In this report, I aim to describe the situation that different types of Storms and other severe weather events caused both public health and economic problems (both property and corp costs) for communities and municipalities from January 1950 to November 2011. My overall hypothesis is that tornado should be the most harmful event and cause the greatest econimic influence, because U.S.A is surrounded by the Pacific Ocean, Atlantic Ocean and the gulf of Mexico, wihch means there are loads of vapor flock to this land and easily generate the thunder clouds, forming severe tornado. To investigate this hypothesis, I fetch the NOAA storm database (1950 - 2011). From this dataset, I found that the tornado was indeed the most harmful event, because it caused highest fatalities (5633 times) and injuries (91346 times). However, tornado did not caused the greatest economic consequences ($57340613590, ranked the 4th), the flood was the event that caused the greatest financial costs ($150319678250, ranked 1st).

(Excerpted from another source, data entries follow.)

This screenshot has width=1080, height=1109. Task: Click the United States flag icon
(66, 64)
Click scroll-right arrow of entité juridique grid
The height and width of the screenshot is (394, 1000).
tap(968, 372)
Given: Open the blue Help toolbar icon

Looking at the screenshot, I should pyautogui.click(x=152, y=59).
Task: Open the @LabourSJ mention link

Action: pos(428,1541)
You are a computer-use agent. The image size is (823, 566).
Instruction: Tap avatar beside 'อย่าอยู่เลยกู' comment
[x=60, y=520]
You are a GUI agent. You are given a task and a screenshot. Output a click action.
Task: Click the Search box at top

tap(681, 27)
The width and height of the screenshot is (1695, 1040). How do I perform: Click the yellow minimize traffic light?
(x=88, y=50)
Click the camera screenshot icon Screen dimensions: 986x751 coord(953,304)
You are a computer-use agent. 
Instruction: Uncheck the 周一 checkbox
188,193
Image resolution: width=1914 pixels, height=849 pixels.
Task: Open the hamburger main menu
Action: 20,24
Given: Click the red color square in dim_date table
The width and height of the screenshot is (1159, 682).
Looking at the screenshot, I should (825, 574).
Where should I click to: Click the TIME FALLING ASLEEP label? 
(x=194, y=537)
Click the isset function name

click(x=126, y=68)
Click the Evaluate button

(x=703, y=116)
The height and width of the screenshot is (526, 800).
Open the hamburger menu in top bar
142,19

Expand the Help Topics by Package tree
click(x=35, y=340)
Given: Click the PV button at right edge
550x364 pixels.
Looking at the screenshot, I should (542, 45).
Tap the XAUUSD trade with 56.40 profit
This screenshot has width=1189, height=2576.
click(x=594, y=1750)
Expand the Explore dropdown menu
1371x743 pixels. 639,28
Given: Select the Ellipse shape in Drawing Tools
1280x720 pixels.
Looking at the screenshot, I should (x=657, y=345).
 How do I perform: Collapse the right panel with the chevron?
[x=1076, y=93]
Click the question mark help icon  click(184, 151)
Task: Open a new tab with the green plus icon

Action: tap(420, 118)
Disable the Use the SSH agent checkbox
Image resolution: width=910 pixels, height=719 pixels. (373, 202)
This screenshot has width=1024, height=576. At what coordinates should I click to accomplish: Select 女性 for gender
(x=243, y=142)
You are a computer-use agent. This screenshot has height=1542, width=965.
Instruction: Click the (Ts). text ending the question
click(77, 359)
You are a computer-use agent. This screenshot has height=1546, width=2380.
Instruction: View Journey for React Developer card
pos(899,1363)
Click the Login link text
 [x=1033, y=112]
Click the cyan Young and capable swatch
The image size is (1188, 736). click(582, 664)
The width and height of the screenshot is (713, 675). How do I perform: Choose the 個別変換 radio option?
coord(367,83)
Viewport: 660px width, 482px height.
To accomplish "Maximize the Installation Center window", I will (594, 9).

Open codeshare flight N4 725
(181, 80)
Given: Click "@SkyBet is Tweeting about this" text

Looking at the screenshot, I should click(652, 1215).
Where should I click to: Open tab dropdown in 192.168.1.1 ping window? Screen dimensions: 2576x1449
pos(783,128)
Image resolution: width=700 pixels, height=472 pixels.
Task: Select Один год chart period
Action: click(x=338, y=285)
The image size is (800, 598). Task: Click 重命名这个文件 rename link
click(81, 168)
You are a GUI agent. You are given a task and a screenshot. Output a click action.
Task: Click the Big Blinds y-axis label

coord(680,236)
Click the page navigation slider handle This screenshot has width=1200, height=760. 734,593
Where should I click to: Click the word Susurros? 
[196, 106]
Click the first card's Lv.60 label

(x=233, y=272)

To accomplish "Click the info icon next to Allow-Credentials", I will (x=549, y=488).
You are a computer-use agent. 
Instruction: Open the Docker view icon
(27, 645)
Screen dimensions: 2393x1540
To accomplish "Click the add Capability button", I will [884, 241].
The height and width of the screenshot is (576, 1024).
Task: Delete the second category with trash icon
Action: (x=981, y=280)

First, download the data from: https://d396qusza40orc.cloudfront.net/repdata%2Fdata%2FStormData.csv.bz2 (use download.file() in R or just directly download it on your machine)
Then, zip the file you just dowloaded, and read the .csv file, the “StormData.csv”:
library(dplyr)
Sys.setlocale("LC_ALL","English")
## [1] "LC_COLLATE=English_United States.1252;LC_CTYPE=English_United States.1252;LC_MONETARY=English_United States.1252;LC_NUMERIC=C;LC_TIME=English_United States.1252"
datafile <- bzfile(description = "g:/RAssignment/StormData.csv.bz2","r")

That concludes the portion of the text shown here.